“You don’t think their mystery creditable, do you? Nor do I, Peter. But mamma knows nothing of it, nor papa; and I have tried to dissuade Hilda from the first.”
“My dear Katherine, the child has worked like a galley-slave for you all! Your necessities were more potent facts than your dissuasions, I fancy!”
Katherine gave a look at the fine severity of the profile beside her. She felt herself arraigned, and her impulse was towards rebellion. However, her voice was gentle, submissive even, as she answered him—
“I know it must look badly to you—cruel even. But, Peter, don’t you know—you do know—how things grow around one? One can hardly tell where the definite wrongdoing comes in, or rather the definite submission to a wrong situation.” This was so true, that Katherine felt immediately the mollified quality of his voice as he answered—
“I know. I know submission was forced upon you, no doubt. But I had rather you had not submitted when once the situation grew definite. And I wish, Katherine, that you had helped her in making the situation easier. Granting that you could give her no material aid—granting that her faculty is good luck—still the actual burden might have been lightened.”
Odd paused; he could not say his thoughts outright—tell her that the comparative luxury of her life and her mother’s was outrageous, shocking to him now that he understood its source.

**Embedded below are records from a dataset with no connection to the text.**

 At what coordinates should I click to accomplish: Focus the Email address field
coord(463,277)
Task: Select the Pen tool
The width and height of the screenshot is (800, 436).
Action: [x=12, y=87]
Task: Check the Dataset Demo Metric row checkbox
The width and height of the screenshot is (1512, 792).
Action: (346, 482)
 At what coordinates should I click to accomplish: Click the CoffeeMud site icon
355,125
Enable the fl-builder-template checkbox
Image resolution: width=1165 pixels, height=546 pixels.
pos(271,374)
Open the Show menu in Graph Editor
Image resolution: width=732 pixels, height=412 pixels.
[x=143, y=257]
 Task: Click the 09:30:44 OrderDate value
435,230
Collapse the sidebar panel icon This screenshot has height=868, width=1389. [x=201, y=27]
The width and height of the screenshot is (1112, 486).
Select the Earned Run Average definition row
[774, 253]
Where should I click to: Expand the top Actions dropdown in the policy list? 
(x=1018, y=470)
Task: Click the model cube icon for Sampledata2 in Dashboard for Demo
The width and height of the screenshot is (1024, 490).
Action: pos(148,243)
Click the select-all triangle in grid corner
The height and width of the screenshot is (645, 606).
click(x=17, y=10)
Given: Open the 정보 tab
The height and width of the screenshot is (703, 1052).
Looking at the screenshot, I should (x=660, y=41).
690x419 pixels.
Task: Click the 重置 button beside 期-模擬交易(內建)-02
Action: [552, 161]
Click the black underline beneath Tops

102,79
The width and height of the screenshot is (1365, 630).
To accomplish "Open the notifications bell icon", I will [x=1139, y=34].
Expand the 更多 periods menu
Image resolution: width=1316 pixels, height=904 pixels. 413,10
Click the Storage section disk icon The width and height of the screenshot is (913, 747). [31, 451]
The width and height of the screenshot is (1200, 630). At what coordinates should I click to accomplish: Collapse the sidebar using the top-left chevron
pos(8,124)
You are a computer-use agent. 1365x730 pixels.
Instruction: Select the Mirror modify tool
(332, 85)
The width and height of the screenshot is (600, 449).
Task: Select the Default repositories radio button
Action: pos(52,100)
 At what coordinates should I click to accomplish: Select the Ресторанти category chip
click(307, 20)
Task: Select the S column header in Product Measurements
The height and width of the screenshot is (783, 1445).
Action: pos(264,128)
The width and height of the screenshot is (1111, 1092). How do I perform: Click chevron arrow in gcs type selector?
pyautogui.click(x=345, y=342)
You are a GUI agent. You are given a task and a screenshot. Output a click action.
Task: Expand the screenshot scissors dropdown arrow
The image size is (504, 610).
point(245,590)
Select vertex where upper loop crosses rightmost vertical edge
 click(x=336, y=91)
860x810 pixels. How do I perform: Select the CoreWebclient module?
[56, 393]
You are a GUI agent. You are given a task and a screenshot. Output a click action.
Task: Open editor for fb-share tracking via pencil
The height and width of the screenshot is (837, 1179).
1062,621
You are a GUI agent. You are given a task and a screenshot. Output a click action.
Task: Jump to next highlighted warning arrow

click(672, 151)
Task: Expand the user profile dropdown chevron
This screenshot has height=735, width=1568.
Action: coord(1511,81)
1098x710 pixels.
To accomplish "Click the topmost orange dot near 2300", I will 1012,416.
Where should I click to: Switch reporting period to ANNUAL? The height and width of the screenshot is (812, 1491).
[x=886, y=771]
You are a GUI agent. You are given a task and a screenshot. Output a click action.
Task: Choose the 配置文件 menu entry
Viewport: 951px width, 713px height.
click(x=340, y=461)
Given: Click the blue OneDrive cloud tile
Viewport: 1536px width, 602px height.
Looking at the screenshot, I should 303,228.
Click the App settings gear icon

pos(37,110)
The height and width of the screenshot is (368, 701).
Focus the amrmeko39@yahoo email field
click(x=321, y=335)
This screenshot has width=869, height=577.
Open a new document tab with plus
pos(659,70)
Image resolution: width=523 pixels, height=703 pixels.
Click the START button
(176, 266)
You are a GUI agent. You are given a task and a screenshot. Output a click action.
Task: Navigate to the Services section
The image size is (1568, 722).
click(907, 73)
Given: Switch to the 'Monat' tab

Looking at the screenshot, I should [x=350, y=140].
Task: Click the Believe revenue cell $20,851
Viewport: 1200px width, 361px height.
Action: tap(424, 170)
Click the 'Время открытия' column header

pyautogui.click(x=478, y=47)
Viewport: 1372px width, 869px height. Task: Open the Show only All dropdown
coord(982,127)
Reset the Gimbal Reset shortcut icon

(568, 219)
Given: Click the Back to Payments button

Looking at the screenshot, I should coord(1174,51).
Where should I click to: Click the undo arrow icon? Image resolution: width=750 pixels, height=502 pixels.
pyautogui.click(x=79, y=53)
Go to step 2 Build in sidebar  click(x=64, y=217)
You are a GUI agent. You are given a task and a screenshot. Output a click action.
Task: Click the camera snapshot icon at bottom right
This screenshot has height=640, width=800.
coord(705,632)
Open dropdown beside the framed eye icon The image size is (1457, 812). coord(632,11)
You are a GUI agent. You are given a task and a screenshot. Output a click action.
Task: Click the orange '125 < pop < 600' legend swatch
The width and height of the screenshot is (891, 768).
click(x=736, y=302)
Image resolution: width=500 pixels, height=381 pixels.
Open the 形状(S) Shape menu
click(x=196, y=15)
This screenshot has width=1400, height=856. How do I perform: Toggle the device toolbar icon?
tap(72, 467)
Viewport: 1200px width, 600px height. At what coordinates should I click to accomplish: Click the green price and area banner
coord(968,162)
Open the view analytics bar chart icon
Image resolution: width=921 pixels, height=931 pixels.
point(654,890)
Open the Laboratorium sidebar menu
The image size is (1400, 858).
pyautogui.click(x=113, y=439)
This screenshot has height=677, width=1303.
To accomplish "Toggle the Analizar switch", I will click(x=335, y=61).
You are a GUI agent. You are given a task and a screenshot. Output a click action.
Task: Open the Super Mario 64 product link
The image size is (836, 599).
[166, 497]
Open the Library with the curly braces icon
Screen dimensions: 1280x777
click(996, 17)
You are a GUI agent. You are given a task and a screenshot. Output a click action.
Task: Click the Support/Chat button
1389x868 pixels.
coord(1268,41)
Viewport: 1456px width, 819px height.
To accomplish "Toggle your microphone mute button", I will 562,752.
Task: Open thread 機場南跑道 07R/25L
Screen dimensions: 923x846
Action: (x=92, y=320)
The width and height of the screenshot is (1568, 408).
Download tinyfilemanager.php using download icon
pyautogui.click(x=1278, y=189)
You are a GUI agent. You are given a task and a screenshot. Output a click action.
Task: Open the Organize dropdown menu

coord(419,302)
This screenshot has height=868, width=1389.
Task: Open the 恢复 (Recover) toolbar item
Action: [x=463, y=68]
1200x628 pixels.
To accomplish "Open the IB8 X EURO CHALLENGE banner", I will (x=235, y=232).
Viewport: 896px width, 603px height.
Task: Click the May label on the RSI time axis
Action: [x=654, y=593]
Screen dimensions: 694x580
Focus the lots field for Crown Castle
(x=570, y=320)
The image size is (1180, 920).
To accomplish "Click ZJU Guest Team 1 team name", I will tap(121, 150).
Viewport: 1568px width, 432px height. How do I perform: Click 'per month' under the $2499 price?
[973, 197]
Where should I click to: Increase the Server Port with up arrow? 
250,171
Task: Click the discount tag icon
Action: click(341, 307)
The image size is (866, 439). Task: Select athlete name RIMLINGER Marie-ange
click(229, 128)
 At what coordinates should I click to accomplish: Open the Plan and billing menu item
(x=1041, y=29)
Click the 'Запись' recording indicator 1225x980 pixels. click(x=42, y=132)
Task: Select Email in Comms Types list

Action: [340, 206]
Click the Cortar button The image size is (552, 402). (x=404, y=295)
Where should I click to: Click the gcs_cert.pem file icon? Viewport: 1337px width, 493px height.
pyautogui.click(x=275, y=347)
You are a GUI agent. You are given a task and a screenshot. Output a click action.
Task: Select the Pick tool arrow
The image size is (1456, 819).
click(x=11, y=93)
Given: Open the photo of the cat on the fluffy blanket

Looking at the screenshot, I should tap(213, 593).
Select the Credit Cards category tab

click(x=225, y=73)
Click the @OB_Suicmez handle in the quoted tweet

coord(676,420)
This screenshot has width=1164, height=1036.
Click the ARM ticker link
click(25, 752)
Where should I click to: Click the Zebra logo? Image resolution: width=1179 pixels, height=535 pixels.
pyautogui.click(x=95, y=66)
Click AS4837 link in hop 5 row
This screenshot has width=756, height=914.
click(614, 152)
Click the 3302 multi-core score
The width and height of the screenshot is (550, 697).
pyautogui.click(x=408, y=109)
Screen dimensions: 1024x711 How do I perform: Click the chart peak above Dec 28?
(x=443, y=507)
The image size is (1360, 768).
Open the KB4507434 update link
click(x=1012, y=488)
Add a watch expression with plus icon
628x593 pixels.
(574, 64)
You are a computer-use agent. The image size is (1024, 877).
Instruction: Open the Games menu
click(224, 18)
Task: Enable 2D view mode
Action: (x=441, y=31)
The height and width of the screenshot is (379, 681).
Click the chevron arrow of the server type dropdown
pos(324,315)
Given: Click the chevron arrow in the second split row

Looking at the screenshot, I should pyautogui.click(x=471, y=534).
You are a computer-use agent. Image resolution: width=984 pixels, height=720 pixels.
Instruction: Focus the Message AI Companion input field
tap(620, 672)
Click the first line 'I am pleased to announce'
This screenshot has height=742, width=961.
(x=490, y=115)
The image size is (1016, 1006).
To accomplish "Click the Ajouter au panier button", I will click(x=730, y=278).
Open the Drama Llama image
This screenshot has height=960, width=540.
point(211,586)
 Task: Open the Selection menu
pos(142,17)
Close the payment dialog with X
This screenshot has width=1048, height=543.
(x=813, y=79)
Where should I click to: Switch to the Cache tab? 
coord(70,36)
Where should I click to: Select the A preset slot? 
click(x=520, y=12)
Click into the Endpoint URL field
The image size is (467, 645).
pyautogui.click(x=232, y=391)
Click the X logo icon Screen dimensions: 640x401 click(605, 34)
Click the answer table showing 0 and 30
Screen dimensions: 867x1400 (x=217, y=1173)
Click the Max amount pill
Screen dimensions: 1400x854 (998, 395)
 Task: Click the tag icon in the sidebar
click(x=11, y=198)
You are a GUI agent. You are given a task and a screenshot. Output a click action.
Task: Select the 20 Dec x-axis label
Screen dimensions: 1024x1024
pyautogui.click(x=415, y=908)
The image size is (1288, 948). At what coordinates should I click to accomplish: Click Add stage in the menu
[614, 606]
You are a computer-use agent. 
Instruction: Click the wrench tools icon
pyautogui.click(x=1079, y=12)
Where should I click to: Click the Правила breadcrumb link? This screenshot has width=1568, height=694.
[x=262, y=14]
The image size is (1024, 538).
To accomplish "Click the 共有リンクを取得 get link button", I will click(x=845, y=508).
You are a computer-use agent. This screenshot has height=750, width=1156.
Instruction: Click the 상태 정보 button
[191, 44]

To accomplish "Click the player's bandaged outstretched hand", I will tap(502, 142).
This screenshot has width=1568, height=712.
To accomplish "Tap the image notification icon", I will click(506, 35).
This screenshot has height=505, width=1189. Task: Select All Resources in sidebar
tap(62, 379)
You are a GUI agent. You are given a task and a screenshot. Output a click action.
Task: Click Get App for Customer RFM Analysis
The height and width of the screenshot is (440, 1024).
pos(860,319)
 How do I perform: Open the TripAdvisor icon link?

“It is part of Hilda’s good luck that her pleasures are not costly, or rather that she can herself defray their cost,” said Katherine quietly. “She has always lived in her art—seemed to care for nothing else. My life would indeed have been dreadful had I not accepted the interests that came into it. I have always felt, too, that in following the natural bent of my own character, I was laying foundations that might some day repay Hilda for everything. If she has friends—a public—it is owing to me. It was I who persuaded her to come to London last spring. I, therefore, who assured her future, in a sense, for there Allan Hope fell in love with her. I have felt that I have been doing my duty, in my own far less conventionally fine way, but doing it nevertheless. I make a circle for mamma; I brighten her life and my own and Hilda’s, as far as she will let me. Certain tools are necessary—Hilda needs brushes and canvases and studios; I, a few gowns, a few cabs, and a supply of neat boots and gloves. Still the contrast is uncomplimentary to me, I own; but when Hilda proposed this work of hers, I entreated her to give up the idea—I said we would all starve together rather. She insisted, and how can I interfere?”
“I can understand, Katherine, that everything you say is most convincing to yourself; I see the perfect honesty of your own point of view. But, my dear girl, it is slightly sophistical honesty. Hilda denies herself the commonest comforts of life, not only to give you the luxuries, but because her high sense of honor rebels against spending on herself money that is owed to others. Don’t misunderstand me; I don’t ask any such perhaps overstrained sense of responsibility from you. You have, no doubt, been fully justified in living your own life; but could it not have been lived with a little less elegance? I am sure that you would be welcomed everywhere, Katherine, with even fewer gowns and fewer gloves.”
Katherine flushed lightly; her flushes were never deep, and always becoming. It certainly cut her now to hear his almost unconscious implication—that from her he expected a less perfect sense of honor than from her sister. She swallowed a certain wrathful mortification that welled up, and answered with some apparent cheerfulness—
“You don’t know your world, Peter, if you fancy that even Katherine Archinard would be welcome in darned and dirty gloves!”